Being a manual machine, I assume it will be difficult to quantify feed rates. That being  said, could you guys school me on machine feeds rates? What are the variables used, how do you quantify those variables, and what is the ultimate equation that's used to calculate said feed rate? 

That brings us to depth of cut. Is there a rule of thumb for finding the 'correct' depth of cut? 

I've just been simply listening/feeling/observing my machine and trying to obtain a feel through mechanical empathy. It would be nice to put some numbers to this stuff. Hopefully it increases productivity as well. I could very well be treating my machine 'too nicely'.


----------



## planeflyer21 (Mar 28, 2015)

Do you have a Machinists' Ready Reference?  Nifty palm-sized book, with literally hundreds of formulas machinists need.  There is an entire section on what speeds...roughing and finish...for what materials, with what type of tool (HSS or carbide).


----------



## wrmiller (Mar 28, 2015)

What a machinist uses on large automated machinery doesn't map well to what a hobby machinist does on a much smaller, less rigid, manual machine. Unless that hobby machinist is doing CNC of course, and even then unless you machine weighs several thousand pounds those formulas may not be apropos. 

You are already doing what most, including myself, do in that we 'listen' to the machine/cut. You can tell when it's happy, and when it's not (chatter/poor finish/broken bits). Each machine is different, and will respond to a particular operation differently. There are some general guidelines of course: slower/smaller cut for harder materials, while aluminum and other similar materials can go much bigger/faster.

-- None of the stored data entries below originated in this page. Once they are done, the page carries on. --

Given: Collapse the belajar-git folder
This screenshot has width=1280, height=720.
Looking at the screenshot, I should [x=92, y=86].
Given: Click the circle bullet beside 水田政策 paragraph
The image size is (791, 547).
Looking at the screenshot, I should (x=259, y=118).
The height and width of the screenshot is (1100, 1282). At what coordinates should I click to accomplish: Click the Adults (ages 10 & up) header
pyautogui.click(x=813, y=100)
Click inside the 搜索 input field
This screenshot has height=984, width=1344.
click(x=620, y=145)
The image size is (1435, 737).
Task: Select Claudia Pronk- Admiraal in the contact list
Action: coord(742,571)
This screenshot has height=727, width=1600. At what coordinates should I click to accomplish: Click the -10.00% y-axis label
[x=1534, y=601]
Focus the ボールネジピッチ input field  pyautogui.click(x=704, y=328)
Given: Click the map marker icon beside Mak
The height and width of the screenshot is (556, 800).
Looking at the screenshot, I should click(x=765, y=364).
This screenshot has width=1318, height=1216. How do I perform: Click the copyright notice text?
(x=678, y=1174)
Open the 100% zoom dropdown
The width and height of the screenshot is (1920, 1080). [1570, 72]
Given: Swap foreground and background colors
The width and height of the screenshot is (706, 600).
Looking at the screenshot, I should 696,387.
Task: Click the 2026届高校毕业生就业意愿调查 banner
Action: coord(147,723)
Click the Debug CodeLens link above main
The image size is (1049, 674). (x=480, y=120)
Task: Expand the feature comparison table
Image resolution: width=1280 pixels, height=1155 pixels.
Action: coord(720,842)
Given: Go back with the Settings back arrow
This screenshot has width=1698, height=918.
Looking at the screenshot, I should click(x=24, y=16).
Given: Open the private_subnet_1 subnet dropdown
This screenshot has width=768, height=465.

As for treating your machine "too nice", well that just means it will last longer. You can of course attempt to always take the maximum cut you can get but that just means you will wear out your tooling and machine that much faster.


----------



## JimDawson (Mar 28, 2015)

+1 what Bill said.  I would say you are doing it correctly.


----------



## coolidge (Mar 28, 2015)

Now add the cutting tool variable, HSS vs carbide insert. Heck there's a maddening variety of just different carbide inserts to choose from that will perform quite a bit differently on the same machine. Carbide grade, shape, size, rake, did I mention it was maddening? You just have to figure out what works best on your particular machine.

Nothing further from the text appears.